After the action subsided, the audience spilled across the street to the Blue Parrot for summertime-requisite sangria and guacamole beneath string lights.

The next morning, Baldwin and King were again on the red carpet, this time at Super Saturday. The annual Water Mill luxe garage sale thrown by Kelly Ripa and Donna Karan had shoppers scoring Ralph Lauren, DKNY, Theory, Kiehl’s and countless other brands at heavily slashed prices, all for ovarian cancer research.

“I do anything I can to support the women’s health field,” said Rebecca Minkoff, balancing her little one on her hip as she walked the red carpet.

Rachel Zoe, who was enjoying the last of the Hamptons before heading back to L.A. to finish work on her spring collection, joined Minkoff in her sincerity. “I come every year. Ovarian cancer is sadly very close to me, and it’s a silent killer. Now I host the one in L..A,” she said.

The ever-jolly Dennis Basso gushed about his summer thus far. “Dijon, France, for wine tasting and cooking classes, Ibiza with friends, and I wrapped it up with Nicky Hilton’s wedding; I designed the bridesmaids’ gowns and Paris’ as well,” he said.
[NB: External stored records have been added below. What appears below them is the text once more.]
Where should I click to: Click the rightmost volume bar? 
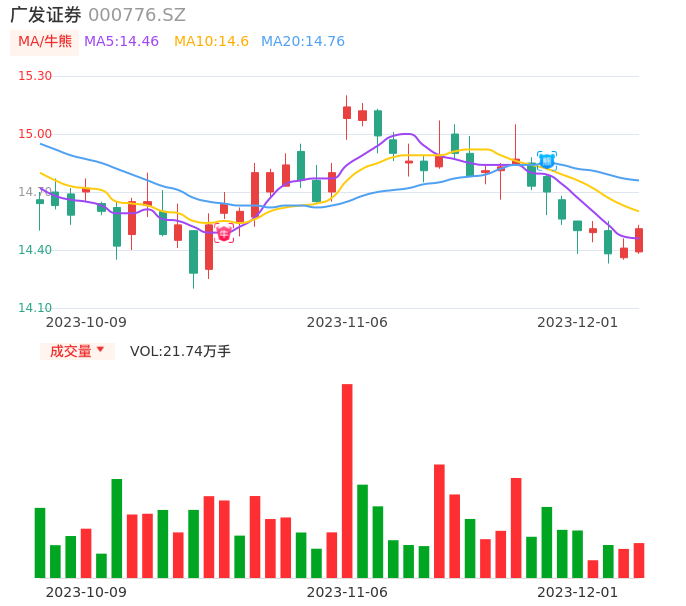[x=638, y=560]
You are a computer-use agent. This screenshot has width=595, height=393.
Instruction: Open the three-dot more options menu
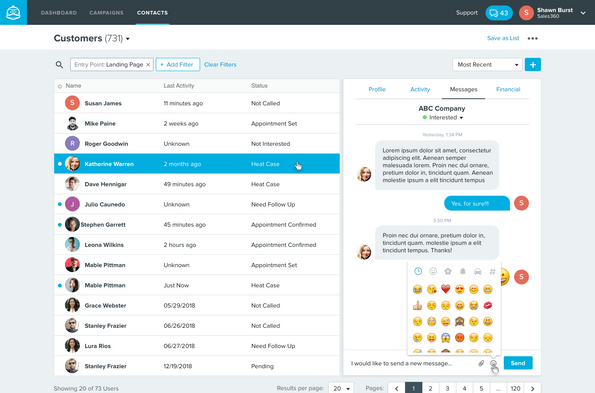(532, 38)
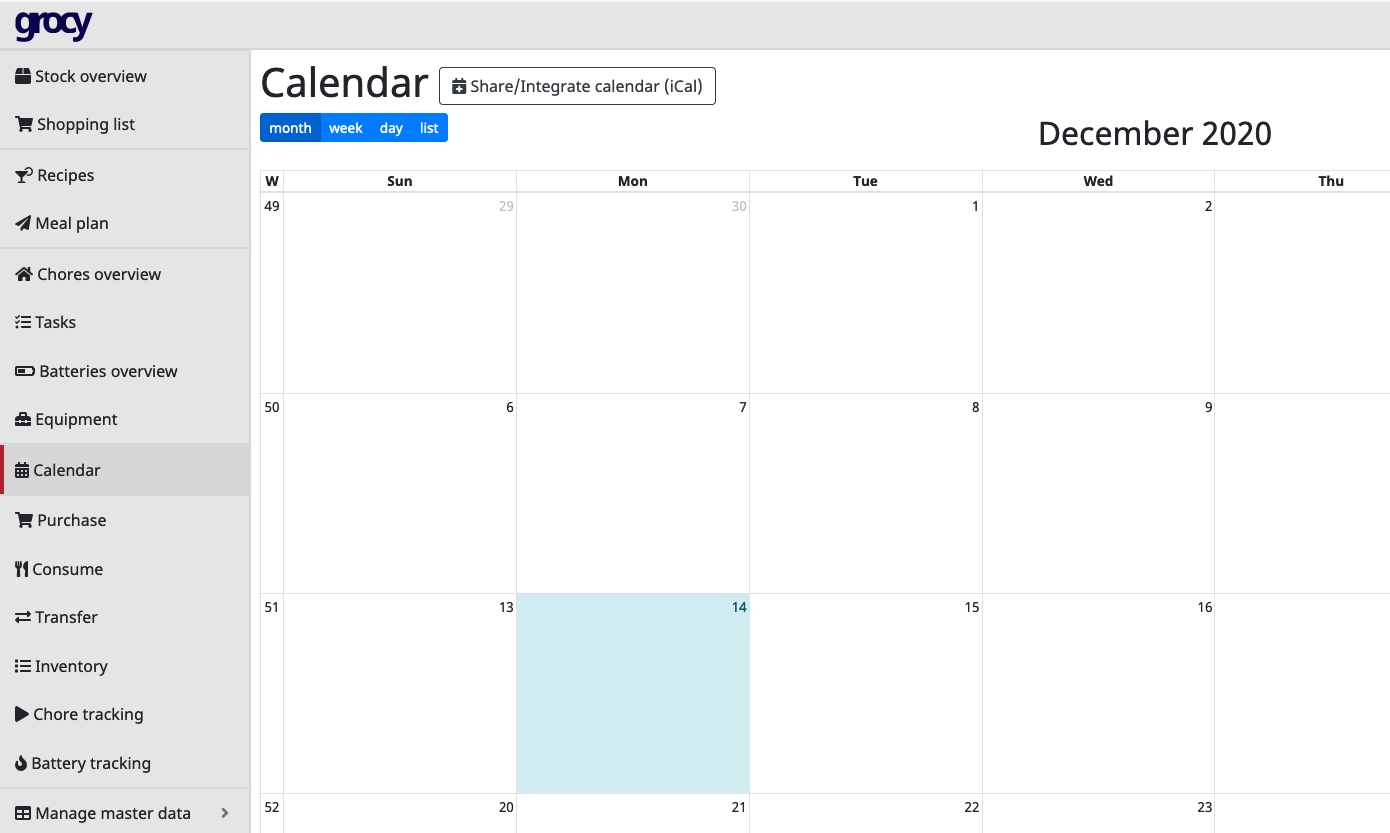Open Share/Integrate calendar (iCal)
1390x833 pixels.
point(577,86)
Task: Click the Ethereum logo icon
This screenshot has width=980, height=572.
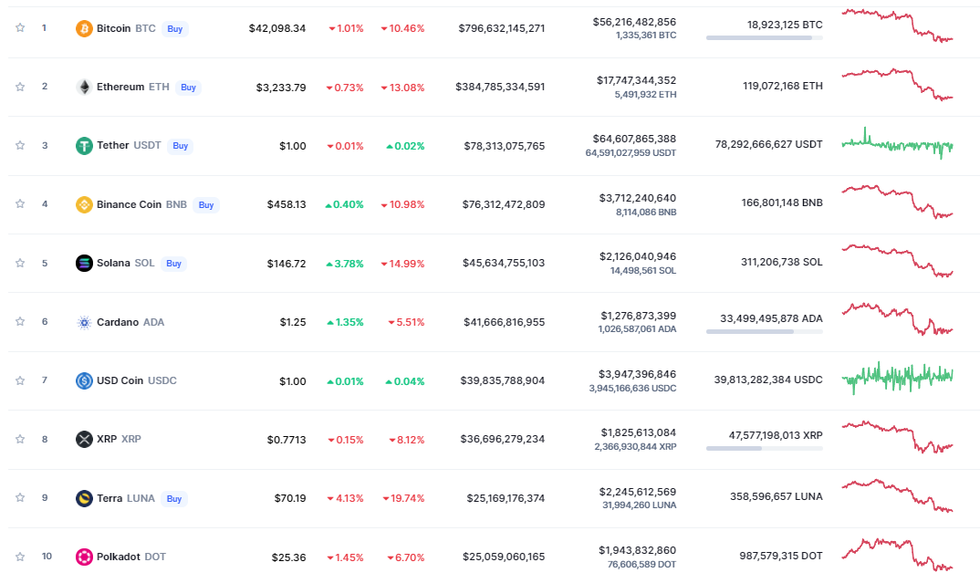Action: click(x=84, y=87)
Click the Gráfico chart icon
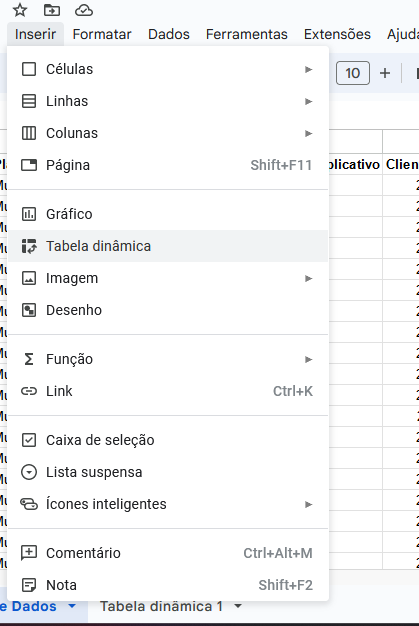 pyautogui.click(x=29, y=214)
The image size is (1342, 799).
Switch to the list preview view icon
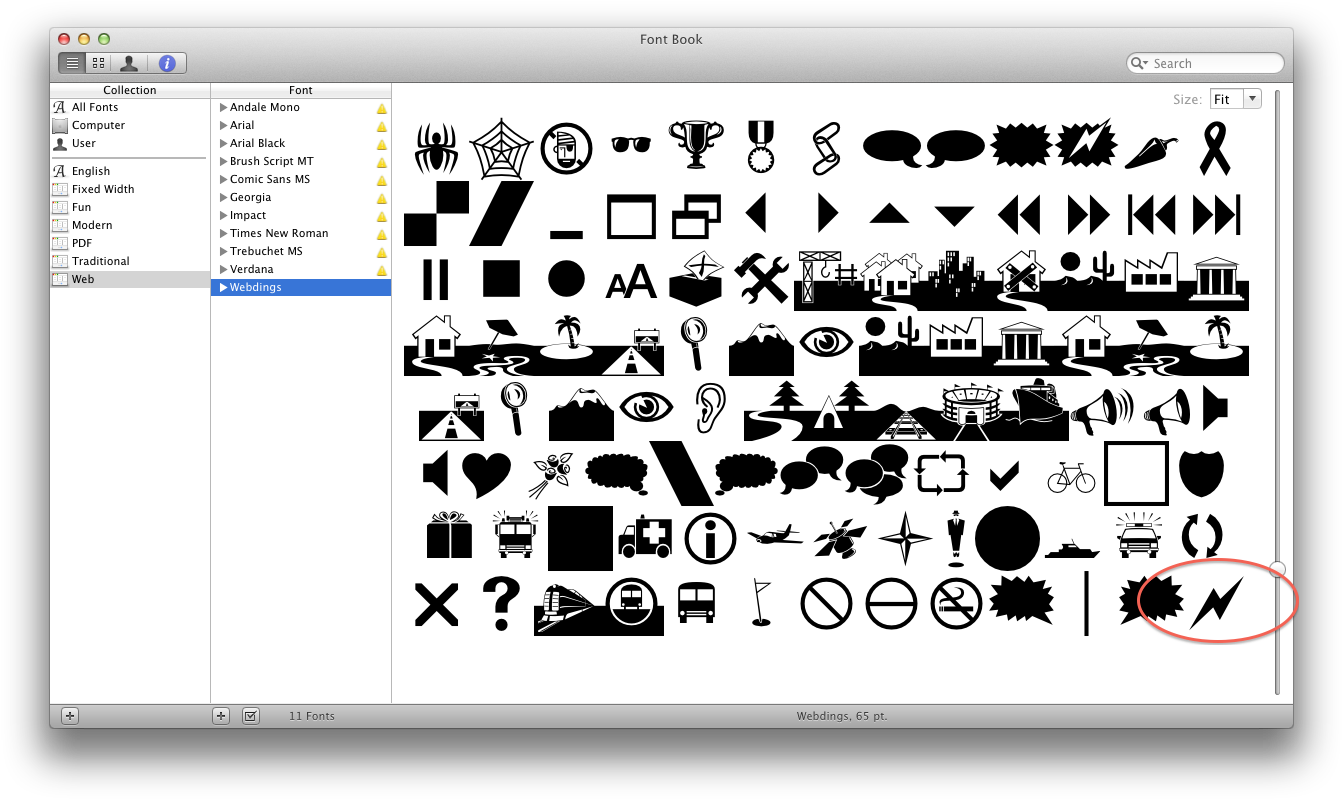point(72,63)

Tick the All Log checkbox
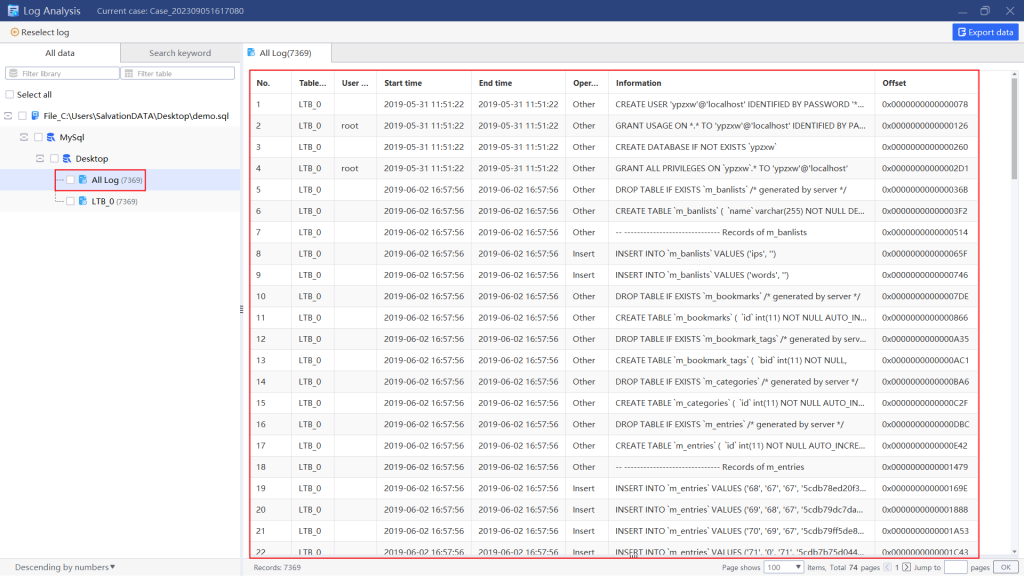[x=70, y=180]
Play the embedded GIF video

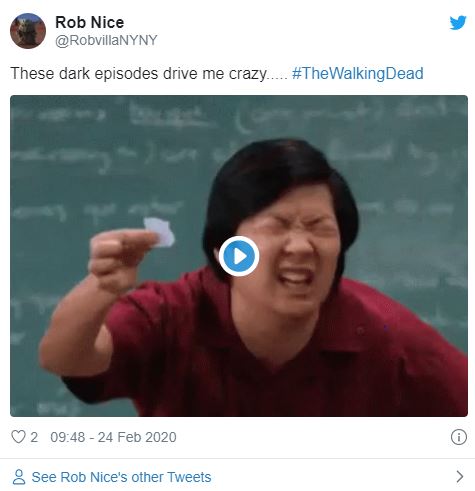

Then there was the evening hour. For those who are regulars of this scene, Wilson’s fundraiser is a consistent source of entertainment, an outlier amid a sea of beige. Performance artists, residents of the center, fill out the estate every year trying to live up to the promise of whatever Wilson’s theme happens to be that summer. This year, he called his annual carnival, appropriately, “Circus of Stillness: The Power Over Wild Beasts,” a reference to the poet Ezra Pound.

“Some of the works throughout my career deal with stillness and the power of stillness. Sometimes when you’re very still you’re more aware of movement than when you move a lot,” he said mystically.

In practice, that meant a noise band performing in a small room; a voguing break-dancer painting with his entire body, and an original performance from Sierra Casady of the band CocoRosie.

“I brought some songs and [Wilson] rearranged them,” she said. “How [Wilson] works is he’s in the moment and he does whatever he wants. Somehow, he regresses in age every year. At this moment, he’s, like, seven years old and he’s doing whatever he wants. You can’t contain his imagination.”

Nicole Miller, Jay McInerney, Fern Mallis and other Hamptonites made the rounds, but there were also a few surprising faces among the crowd, like the designers Dao-Yi Chow and Maxwell Osborne, who would actually be making the long voyage back to Montauk the following day for a dinner they were cohosting at The Surf Lodge with the artist Daniel Arsham.

“It’s pretty awesome any time you can carve out this much time in the middle of the Hamptons and you have body painting and talking polar bears, it’s a win-win,” Chow said, referring to two pieces in the production.

More incongruous was Nadya Tolokonnikova, the activist who ran afoul of the Russian government with her protest group Pussy Riot. It was, naturally, her first time out east and she’d already come up with a few ideas to shake things up.

“If I was one of these artists, I would do something with social things in it,” she said. “For example, have homeless people join our party.” Now, that, would give the Hamptons something new to talk about.